Empecé a conocer su técnica viendo la herencia recogida por otros púgiles. En un programa que hablaba del arte en el cuadrilátero observé cómo luchaba un argelino que apenas se cubría con los guantes. Era de pies muy rápidos. Un auténtico bailarín.

Aunque definitivamente capté su esencia gracias, cómo no, a su recuperación por parte del fascinante Michael Mann en Ali (este domingo participo en el debate sobre ella en 13TV). Realismo en estado puro, demasiado quizá.
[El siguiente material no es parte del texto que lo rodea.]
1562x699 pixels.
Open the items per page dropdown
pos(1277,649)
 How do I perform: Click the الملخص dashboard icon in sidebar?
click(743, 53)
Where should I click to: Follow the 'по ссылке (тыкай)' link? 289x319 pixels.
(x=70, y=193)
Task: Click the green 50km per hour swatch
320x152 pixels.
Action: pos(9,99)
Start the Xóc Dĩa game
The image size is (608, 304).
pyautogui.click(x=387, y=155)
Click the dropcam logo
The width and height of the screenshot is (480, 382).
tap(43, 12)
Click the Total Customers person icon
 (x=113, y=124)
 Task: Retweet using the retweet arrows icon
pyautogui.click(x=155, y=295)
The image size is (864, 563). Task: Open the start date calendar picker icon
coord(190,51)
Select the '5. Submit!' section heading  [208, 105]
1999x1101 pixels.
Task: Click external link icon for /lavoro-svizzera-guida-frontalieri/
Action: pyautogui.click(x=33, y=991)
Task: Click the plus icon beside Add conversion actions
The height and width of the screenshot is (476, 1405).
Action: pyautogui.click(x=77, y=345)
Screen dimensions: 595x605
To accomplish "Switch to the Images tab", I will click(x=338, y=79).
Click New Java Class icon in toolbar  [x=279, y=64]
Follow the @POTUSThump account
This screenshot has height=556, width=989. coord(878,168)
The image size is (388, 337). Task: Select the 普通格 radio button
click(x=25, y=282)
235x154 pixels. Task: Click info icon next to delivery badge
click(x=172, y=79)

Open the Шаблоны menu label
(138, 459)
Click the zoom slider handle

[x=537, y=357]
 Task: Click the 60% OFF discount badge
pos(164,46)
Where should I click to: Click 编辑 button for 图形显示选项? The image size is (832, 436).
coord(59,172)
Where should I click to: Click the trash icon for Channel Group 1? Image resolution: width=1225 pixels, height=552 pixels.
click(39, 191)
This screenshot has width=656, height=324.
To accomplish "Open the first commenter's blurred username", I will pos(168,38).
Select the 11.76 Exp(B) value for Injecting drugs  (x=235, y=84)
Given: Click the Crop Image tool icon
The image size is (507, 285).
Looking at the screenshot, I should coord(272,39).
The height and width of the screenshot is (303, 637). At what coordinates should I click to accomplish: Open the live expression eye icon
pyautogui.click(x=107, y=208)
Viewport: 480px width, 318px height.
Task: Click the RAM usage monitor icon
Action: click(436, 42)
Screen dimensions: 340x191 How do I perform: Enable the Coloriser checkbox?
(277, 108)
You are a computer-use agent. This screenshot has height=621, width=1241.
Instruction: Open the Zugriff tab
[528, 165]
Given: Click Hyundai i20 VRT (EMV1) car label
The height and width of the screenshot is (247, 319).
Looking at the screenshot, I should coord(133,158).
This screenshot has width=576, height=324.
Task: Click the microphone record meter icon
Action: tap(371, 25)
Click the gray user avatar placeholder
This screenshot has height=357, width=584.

Mann, un obsesivo de mostrar las cosas de una manera minuciosa, volvió a tirar de un metraje de más de dos horas en el que lo mejor es ese comienzo que concentra la esencia del personaje -una vía que podía haber utilizado en otros momentos del filme- y el combate final frente a Foreman, en el que Ali se hace verdaderamente consciente del alcance de su leyenda.


El año pasado se cumplieron 50 años de la primera gran victoria de Muhammad Ali y editaron un libro bestial en Taschen

Su técnica rope-a-dope debería estar muy presente en estos días: a veces hay que dejar que el atacante insista hasta que se canse y en ese momento dar el golpe maestro que te dé la victoria.